▶ Task inputs
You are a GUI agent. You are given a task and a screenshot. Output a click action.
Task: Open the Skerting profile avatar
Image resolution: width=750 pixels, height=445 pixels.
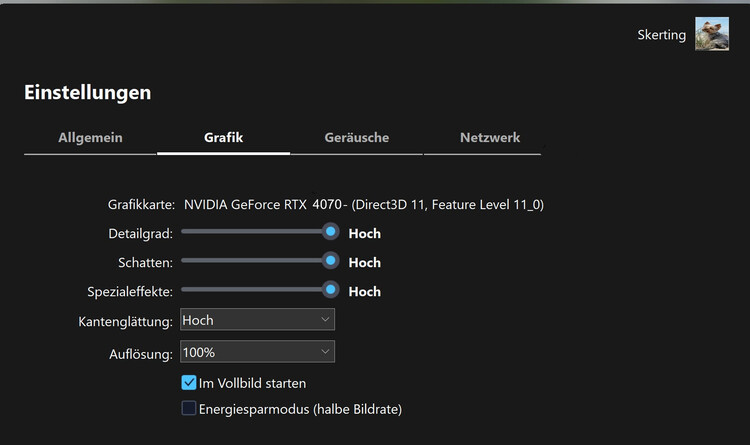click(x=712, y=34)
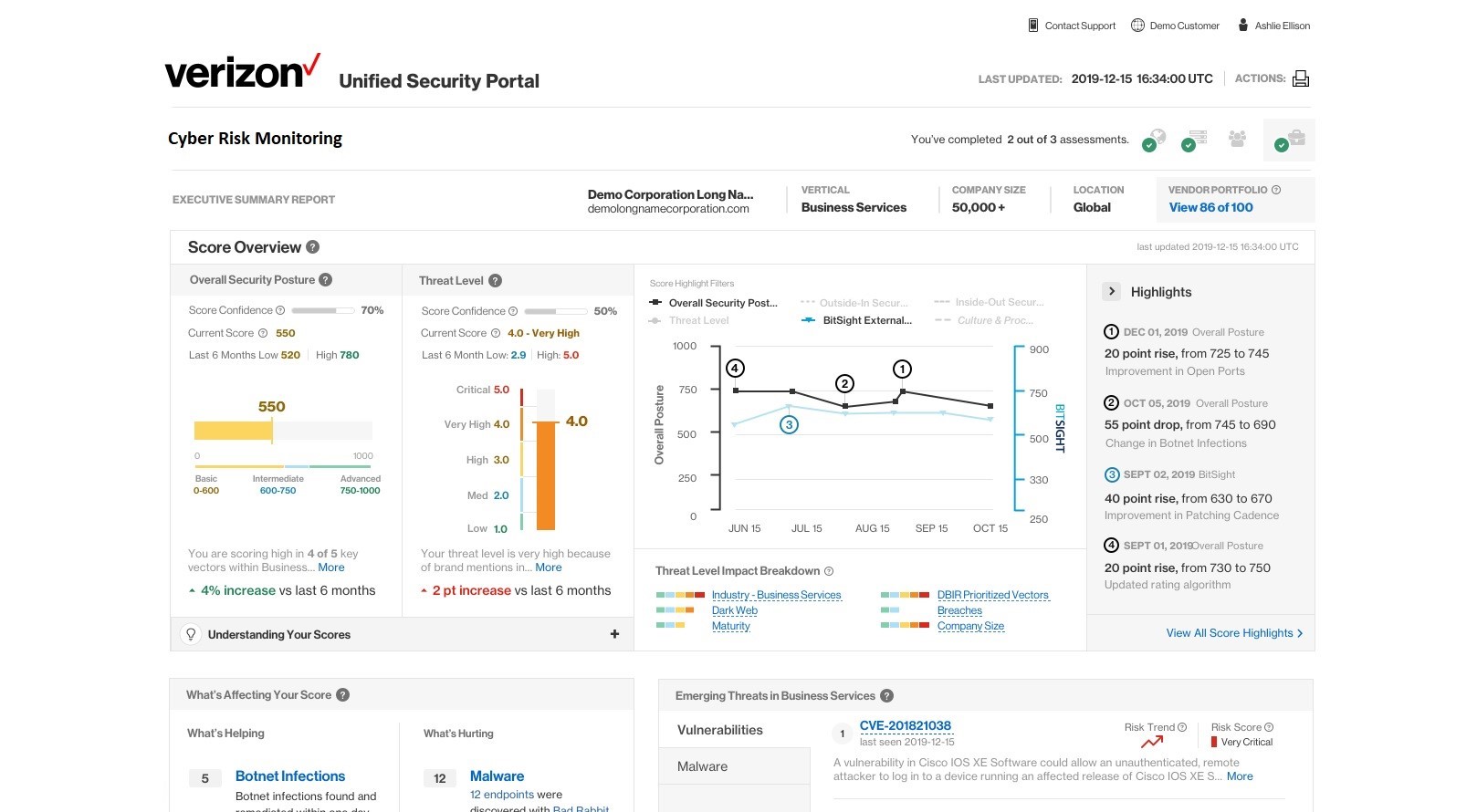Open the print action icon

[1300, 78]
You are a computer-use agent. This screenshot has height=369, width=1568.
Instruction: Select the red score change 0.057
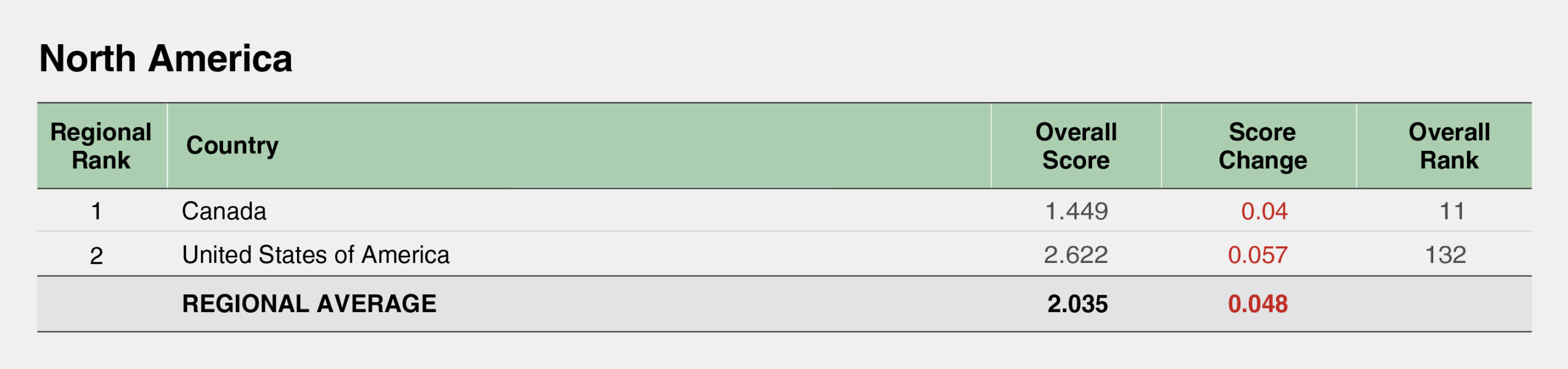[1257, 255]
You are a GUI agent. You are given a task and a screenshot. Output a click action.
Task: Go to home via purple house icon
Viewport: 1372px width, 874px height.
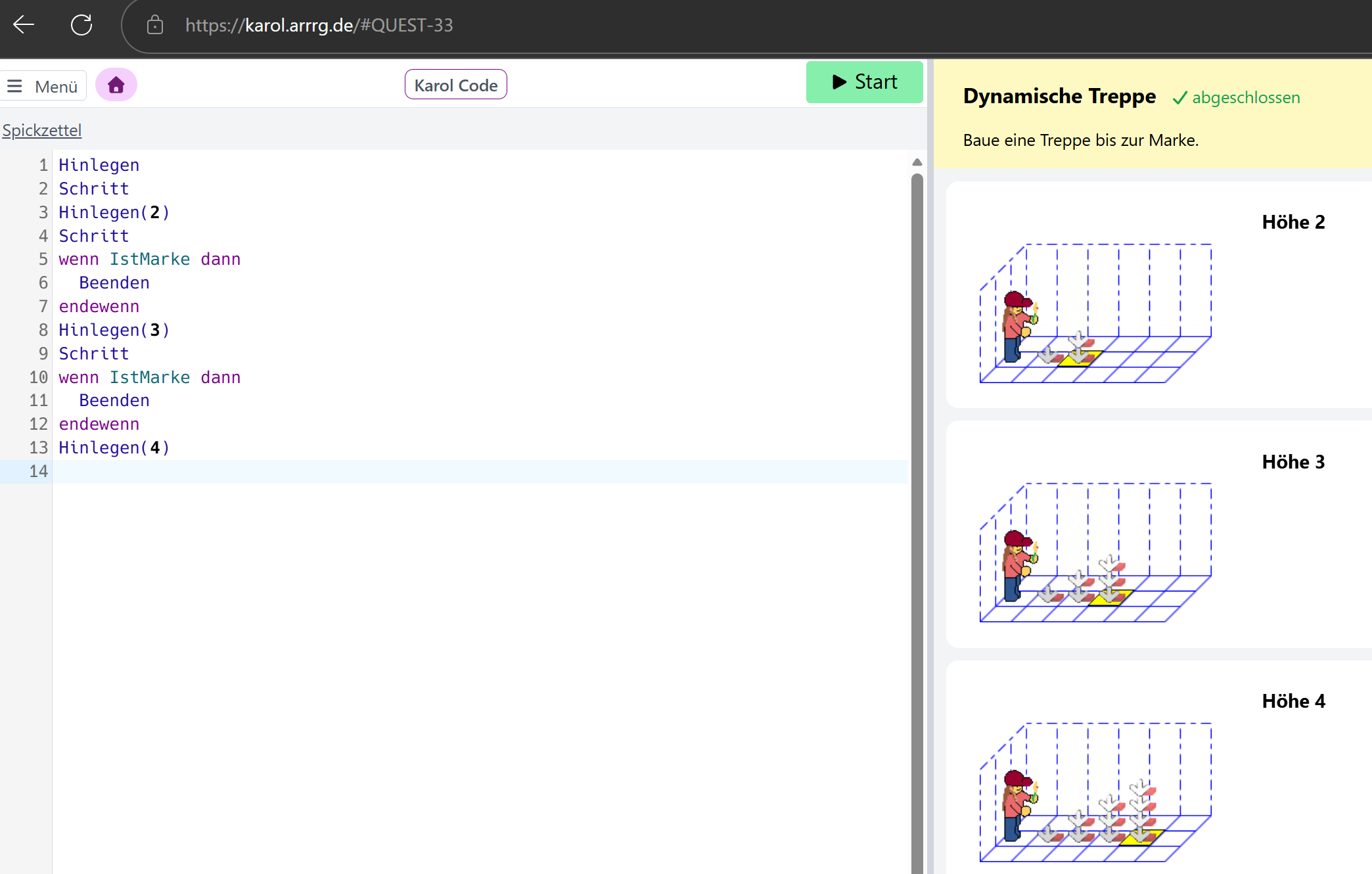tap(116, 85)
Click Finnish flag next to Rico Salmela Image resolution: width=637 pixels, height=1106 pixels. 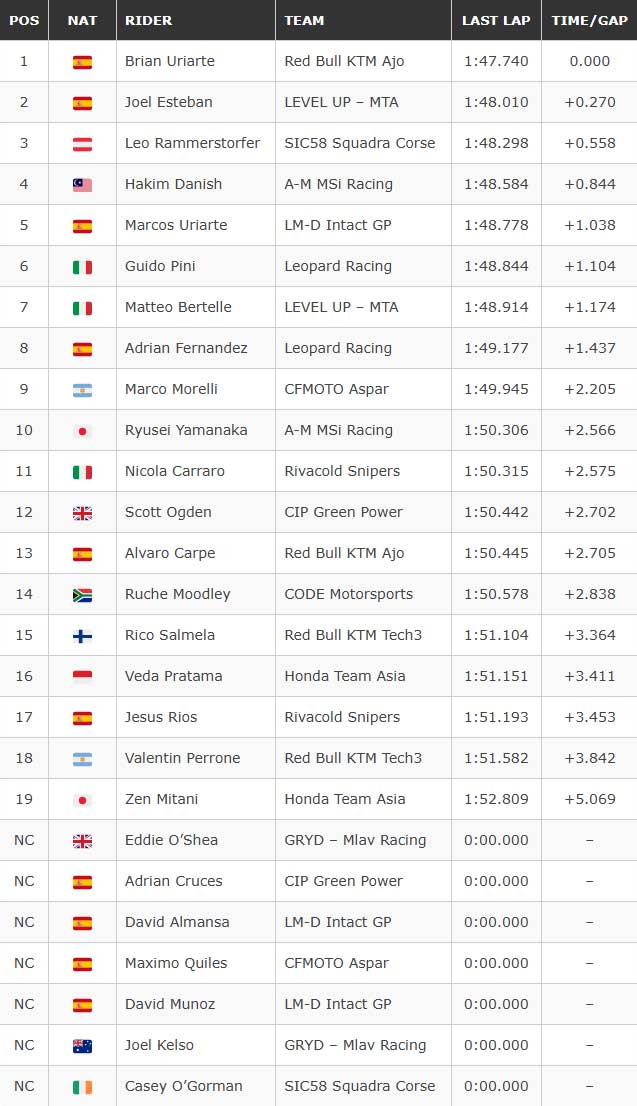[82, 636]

▶ Prompt
Rewrite the lines starting with the line containing "You are a computer-use" and going on through the line containing "[1257, 255]", changing "red" to "green" and keeping everything else the same. Leave the pictures out of your answer.

▶ Response to this exercise
You are a computer-use agent. This screenshot has height=369, width=1568.
Instruction: Select the green score change 0.057
[1257, 255]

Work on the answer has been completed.